Entries excerpted from a collection:
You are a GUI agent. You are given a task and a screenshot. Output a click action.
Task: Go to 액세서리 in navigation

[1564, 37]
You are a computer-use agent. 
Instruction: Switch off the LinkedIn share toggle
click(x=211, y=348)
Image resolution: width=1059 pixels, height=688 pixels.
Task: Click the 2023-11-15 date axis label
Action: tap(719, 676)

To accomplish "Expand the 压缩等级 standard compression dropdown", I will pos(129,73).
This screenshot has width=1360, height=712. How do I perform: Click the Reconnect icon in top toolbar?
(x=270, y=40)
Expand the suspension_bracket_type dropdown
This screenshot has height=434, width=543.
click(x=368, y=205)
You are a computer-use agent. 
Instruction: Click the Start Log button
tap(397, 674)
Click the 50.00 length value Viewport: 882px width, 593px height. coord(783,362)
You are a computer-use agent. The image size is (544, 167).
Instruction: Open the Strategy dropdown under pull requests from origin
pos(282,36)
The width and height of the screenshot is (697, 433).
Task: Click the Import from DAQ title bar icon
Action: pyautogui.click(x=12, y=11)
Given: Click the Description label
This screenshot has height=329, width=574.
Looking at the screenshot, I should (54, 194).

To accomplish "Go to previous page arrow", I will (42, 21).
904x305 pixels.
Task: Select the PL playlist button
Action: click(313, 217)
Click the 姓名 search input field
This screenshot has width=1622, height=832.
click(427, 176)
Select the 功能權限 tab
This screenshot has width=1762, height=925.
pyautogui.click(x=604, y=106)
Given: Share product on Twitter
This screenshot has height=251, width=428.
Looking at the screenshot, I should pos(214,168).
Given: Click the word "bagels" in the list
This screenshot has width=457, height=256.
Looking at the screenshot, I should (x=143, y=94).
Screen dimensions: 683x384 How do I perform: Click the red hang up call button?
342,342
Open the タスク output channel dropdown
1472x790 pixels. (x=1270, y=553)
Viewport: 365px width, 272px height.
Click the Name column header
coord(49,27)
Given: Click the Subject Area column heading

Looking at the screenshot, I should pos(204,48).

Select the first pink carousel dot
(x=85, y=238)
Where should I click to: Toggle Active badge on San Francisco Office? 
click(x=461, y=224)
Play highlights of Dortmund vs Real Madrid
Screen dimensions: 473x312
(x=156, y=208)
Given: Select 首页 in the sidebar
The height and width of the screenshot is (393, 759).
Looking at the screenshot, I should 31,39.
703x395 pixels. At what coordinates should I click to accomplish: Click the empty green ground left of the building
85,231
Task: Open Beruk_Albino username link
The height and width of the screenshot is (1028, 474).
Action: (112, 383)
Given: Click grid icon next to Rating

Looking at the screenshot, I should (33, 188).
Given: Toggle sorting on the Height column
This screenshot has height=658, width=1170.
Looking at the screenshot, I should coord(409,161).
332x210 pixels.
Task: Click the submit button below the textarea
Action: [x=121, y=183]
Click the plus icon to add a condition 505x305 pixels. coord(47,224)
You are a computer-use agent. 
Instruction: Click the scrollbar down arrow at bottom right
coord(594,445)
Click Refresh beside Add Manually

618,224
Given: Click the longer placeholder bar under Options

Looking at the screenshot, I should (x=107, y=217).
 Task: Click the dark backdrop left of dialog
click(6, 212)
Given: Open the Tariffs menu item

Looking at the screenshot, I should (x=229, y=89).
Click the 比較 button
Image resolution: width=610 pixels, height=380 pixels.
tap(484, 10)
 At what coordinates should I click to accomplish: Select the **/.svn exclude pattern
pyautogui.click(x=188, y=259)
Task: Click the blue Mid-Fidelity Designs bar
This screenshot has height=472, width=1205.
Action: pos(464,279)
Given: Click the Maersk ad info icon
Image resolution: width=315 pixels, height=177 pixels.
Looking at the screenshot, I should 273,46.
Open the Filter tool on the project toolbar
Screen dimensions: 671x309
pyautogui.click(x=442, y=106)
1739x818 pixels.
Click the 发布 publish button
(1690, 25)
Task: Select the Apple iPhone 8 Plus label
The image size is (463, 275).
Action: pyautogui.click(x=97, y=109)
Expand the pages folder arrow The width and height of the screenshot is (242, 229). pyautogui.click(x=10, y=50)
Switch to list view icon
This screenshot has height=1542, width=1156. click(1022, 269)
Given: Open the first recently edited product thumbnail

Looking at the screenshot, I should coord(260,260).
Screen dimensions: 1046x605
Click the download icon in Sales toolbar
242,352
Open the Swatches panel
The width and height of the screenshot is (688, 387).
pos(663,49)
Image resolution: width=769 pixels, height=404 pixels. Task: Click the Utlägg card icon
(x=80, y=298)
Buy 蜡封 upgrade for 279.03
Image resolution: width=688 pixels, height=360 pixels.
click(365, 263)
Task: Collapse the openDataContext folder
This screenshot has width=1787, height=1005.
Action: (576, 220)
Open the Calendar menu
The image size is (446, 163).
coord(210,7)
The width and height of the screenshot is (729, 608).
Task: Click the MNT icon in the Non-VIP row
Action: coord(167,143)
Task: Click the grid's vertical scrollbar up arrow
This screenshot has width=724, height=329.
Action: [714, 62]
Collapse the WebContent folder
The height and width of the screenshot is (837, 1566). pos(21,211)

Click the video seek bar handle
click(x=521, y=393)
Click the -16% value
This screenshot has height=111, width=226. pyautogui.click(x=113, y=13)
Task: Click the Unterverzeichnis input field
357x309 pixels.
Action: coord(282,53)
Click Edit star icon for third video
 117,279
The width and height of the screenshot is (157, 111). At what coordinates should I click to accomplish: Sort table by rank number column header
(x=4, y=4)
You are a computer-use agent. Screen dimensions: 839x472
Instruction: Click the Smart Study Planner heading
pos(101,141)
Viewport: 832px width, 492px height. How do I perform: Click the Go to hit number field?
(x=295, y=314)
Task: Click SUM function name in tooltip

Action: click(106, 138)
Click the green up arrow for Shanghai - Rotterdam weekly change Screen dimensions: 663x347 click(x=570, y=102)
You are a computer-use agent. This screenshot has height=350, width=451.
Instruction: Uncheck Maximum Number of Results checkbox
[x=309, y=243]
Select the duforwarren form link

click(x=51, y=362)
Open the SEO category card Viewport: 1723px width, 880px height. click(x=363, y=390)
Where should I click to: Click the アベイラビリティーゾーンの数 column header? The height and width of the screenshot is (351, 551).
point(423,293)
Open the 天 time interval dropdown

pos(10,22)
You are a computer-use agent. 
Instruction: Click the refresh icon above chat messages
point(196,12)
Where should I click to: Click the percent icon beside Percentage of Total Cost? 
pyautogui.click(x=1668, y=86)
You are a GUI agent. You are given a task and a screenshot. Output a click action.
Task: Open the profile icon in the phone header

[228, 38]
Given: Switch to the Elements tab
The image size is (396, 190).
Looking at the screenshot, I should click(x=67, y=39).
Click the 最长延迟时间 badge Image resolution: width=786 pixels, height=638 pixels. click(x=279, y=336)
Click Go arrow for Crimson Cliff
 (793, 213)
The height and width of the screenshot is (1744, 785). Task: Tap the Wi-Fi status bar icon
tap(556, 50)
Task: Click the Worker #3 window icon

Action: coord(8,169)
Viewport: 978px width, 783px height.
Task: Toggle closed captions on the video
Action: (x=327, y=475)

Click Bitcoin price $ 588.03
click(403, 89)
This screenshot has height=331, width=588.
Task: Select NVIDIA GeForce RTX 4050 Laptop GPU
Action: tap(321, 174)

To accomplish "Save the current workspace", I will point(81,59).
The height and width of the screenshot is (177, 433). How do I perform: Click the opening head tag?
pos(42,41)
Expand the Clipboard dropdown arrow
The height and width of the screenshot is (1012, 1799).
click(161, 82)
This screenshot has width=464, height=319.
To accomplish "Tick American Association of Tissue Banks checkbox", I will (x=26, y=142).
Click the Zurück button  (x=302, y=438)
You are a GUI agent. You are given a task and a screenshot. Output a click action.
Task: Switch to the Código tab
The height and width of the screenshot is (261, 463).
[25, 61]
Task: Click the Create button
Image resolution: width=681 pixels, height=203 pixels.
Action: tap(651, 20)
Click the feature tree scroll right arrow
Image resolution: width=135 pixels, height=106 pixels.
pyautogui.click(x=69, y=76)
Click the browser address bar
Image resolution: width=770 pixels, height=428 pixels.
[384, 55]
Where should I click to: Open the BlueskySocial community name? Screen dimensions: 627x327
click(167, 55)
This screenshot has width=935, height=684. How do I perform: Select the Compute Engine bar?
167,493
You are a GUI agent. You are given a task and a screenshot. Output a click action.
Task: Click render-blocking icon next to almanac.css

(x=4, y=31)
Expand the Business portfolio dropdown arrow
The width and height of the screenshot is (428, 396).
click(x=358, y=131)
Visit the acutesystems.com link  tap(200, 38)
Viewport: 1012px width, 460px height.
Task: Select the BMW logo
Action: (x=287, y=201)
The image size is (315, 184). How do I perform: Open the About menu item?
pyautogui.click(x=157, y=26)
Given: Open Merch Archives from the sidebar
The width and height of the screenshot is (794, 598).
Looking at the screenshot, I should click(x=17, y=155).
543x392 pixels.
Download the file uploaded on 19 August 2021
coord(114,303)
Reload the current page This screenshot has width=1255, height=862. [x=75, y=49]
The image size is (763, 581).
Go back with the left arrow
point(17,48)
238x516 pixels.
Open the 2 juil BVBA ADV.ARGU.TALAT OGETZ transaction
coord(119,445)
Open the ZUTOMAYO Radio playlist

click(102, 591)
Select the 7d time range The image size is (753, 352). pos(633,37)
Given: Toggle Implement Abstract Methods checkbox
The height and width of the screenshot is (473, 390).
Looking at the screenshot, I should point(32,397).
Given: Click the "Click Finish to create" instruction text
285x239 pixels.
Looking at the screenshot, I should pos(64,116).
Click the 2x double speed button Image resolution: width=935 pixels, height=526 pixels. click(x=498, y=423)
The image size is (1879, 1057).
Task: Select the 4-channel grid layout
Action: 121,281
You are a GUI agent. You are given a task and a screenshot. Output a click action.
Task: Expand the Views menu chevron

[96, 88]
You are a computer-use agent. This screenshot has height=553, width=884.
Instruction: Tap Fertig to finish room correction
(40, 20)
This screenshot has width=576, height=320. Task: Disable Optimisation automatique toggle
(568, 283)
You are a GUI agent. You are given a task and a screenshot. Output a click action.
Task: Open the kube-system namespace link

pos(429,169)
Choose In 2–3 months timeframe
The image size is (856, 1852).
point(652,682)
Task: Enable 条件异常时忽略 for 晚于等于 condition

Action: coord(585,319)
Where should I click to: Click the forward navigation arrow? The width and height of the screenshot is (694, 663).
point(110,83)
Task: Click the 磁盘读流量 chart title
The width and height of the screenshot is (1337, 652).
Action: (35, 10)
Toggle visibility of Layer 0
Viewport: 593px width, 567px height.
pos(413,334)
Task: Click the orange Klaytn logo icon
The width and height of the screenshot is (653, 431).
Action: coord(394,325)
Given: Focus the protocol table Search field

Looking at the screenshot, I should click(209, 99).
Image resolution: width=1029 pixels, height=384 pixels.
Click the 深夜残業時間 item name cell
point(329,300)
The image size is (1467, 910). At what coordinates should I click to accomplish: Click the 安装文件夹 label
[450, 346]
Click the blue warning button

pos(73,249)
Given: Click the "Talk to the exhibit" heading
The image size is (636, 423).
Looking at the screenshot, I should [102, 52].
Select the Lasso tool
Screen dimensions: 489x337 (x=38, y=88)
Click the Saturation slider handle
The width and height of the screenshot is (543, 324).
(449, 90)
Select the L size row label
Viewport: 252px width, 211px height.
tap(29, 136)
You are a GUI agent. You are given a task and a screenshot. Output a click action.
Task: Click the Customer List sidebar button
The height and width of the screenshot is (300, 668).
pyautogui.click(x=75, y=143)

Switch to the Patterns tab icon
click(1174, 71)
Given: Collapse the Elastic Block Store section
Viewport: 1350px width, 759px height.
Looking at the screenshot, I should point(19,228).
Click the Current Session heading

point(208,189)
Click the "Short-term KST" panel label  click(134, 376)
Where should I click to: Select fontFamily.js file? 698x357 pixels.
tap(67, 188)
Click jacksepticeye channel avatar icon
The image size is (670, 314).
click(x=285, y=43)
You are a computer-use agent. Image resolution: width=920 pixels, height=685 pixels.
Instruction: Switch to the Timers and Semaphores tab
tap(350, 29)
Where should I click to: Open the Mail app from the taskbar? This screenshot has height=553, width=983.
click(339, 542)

• [Problem description]: Please write out the entries from the line with "Viewport: 365px width, 272px height." to the line with "Looking at the screenshot, I should (33, 188)." again, switching "column" to "table" and changing nothing else.

• [Solution]:
Viewport: 365px width, 272px height.
Click the Name table header
coord(49,27)
Given: Click the Subject Area table heading

Looking at the screenshot, I should pos(204,48).

Select the first pink carousel dot
(x=85, y=238)
Where should I click to: Toggle Active badge on San Francisco Office? 
click(x=461, y=224)
Play highlights of Dortmund vs Real Madrid
Screen dimensions: 473x312
(x=156, y=208)
Given: Select 首页 in the sidebar
The height and width of the screenshot is (393, 759).
Looking at the screenshot, I should 31,39.
703x395 pixels. At what coordinates should I click to accomplish: Click the empty green ground left of the building
85,231
Task: Open Beruk_Albino username link
The height and width of the screenshot is (1028, 474).
Action: (112, 383)
Given: Click grid icon next to Rating

Looking at the screenshot, I should (33, 188).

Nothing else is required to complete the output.